[GOAL OF THE EXERCISE]
Nothing in the data may change. Copy all of it exactly.
[[ SUPPLIED MATERIAL, beginning ]]
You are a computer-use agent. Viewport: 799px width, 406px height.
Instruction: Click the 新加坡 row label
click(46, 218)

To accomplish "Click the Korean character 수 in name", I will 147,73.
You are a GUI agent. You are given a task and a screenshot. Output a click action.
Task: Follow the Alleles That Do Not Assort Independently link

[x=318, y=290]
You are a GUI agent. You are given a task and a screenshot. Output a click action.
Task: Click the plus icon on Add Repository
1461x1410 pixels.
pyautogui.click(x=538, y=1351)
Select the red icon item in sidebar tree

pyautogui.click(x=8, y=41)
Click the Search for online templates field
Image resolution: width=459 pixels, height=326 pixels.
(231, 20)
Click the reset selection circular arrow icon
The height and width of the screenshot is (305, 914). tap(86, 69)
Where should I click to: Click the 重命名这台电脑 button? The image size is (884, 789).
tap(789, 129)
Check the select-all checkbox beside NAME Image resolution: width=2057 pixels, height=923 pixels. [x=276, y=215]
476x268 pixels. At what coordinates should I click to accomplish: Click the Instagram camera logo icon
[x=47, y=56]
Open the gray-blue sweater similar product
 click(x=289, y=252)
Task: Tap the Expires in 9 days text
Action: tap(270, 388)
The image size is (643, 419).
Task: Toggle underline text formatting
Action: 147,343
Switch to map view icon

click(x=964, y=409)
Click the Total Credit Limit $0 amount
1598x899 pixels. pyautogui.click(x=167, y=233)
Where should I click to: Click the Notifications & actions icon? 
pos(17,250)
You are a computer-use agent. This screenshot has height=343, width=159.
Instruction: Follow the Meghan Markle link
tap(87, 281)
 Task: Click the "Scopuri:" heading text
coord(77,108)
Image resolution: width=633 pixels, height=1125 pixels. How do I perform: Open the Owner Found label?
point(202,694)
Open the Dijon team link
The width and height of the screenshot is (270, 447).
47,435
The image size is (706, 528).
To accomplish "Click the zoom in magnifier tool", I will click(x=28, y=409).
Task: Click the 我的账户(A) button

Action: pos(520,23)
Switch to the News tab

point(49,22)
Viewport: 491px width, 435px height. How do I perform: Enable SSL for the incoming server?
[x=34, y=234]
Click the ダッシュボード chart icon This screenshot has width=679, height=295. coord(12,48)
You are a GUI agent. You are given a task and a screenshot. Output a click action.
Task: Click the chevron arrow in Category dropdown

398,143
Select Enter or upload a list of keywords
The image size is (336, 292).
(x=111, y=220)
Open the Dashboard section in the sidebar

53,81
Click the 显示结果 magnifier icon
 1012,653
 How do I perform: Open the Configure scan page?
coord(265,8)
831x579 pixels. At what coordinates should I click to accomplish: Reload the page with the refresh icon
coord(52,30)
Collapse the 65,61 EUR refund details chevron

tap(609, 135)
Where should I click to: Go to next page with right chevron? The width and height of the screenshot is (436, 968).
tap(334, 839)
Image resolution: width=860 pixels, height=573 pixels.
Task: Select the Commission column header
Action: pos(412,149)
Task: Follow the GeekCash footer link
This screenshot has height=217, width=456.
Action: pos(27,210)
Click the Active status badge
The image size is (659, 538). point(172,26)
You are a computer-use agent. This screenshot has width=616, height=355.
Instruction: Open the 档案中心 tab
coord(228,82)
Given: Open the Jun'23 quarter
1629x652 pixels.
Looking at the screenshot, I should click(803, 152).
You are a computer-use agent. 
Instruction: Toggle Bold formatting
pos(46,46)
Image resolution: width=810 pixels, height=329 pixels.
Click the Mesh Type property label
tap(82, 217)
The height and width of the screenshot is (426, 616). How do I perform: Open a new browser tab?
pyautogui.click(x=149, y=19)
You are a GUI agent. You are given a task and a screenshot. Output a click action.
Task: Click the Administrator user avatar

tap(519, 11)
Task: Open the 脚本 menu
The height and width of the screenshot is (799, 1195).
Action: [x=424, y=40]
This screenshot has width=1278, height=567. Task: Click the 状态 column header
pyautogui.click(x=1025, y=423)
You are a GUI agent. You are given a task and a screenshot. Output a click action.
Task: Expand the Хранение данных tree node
[[ SUPPLIED MATERIAL, end ]]
[ANSWER TO THIS TASK]
You are a computer-use agent. Viewport: 799px width, 406px height.
Instruction: Click the 新加坡 row label
click(46, 218)

To accomplish "Click the Korean character 수 in name", I will 147,73.
You are a GUI agent. You are given a task and a screenshot. Output a click action.
Task: Follow the Alleles That Do Not Assort Independently link

[x=318, y=290]
You are a GUI agent. You are given a task and a screenshot. Output a click action.
Task: Click the plus icon on Add Repository
1461x1410 pixels.
pyautogui.click(x=538, y=1351)
Select the red icon item in sidebar tree

pyautogui.click(x=8, y=41)
Click the Search for online templates field
Image resolution: width=459 pixels, height=326 pixels.
(231, 20)
Click the reset selection circular arrow icon
The height and width of the screenshot is (305, 914). tap(86, 69)
Where should I click to: Click the 重命名这台电脑 button? The image size is (884, 789).
tap(789, 129)
Check the select-all checkbox beside NAME Image resolution: width=2057 pixels, height=923 pixels. [x=276, y=215]
476x268 pixels. At what coordinates should I click to accomplish: Click the Instagram camera logo icon
[x=47, y=56]
Open the gray-blue sweater similar product
 click(x=289, y=252)
Task: Tap the Expires in 9 days text
Action: tap(270, 388)
The image size is (643, 419).
Task: Toggle underline text formatting
Action: 147,343
Switch to map view icon

click(x=964, y=409)
Click the Total Credit Limit $0 amount
1598x899 pixels. pyautogui.click(x=167, y=233)
Where should I click to: Click the Notifications & actions icon? 
pos(17,250)
You are a computer-use agent. This screenshot has height=343, width=159.
Instruction: Follow the Meghan Markle link
tap(87, 281)
 Task: Click the "Scopuri:" heading text
coord(77,108)
Image resolution: width=633 pixels, height=1125 pixels. How do I perform: Open the Owner Found label?
point(202,694)
Open the Dijon team link
The width and height of the screenshot is (270, 447).
47,435
The image size is (706, 528).
To accomplish "Click the zoom in magnifier tool", I will click(x=28, y=409).
Task: Click the 我的账户(A) button

Action: pos(520,23)
Switch to the News tab

point(49,22)
Viewport: 491px width, 435px height. How do I perform: Enable SSL for the incoming server?
[x=34, y=234]
Click the ダッシュボード chart icon This screenshot has width=679, height=295. coord(12,48)
You are a GUI agent. You are given a task and a screenshot. Output a click action.
Task: Click the chevron arrow in Category dropdown

398,143
Select Enter or upload a list of keywords
The image size is (336, 292).
(x=111, y=220)
Open the Dashboard section in the sidebar

53,81
Click the 显示结果 magnifier icon
 1012,653
 How do I perform: Open the Configure scan page?
coord(265,8)
831x579 pixels. At what coordinates should I click to accomplish: Reload the page with the refresh icon
coord(52,30)
Collapse the 65,61 EUR refund details chevron

tap(609, 135)
Where should I click to: Go to next page with right chevron? The width and height of the screenshot is (436, 968).
tap(334, 839)
Image resolution: width=860 pixels, height=573 pixels.
Task: Select the Commission column header
Action: pos(412,149)
Task: Follow the GeekCash footer link
This screenshot has height=217, width=456.
Action: pos(27,210)
Click the Active status badge
The image size is (659, 538). point(172,26)
You are a computer-use agent. This screenshot has width=616, height=355.
Instruction: Open the 档案中心 tab
coord(228,82)
Given: Open the Jun'23 quarter
1629x652 pixels.
Looking at the screenshot, I should click(803, 152).
You are a computer-use agent. 
Instruction: Toggle Bold formatting
pos(46,46)
Image resolution: width=810 pixels, height=329 pixels.
Click the Mesh Type property label
tap(82, 217)
The height and width of the screenshot is (426, 616). How do I perform: Open a new browser tab?
pyautogui.click(x=149, y=19)
You are a GUI agent. You are given a task and a screenshot. Output a click action.
Task: Click the Administrator user avatar

tap(519, 11)
Task: Open the 脚本 menu
The height and width of the screenshot is (799, 1195).
Action: [x=424, y=40]
This screenshot has width=1278, height=567. Task: Click the 状态 column header
pyautogui.click(x=1025, y=423)
You are a GUI agent. You are given a task and a screenshot. Output a click action.
Task: Expand the Хранение данных tree node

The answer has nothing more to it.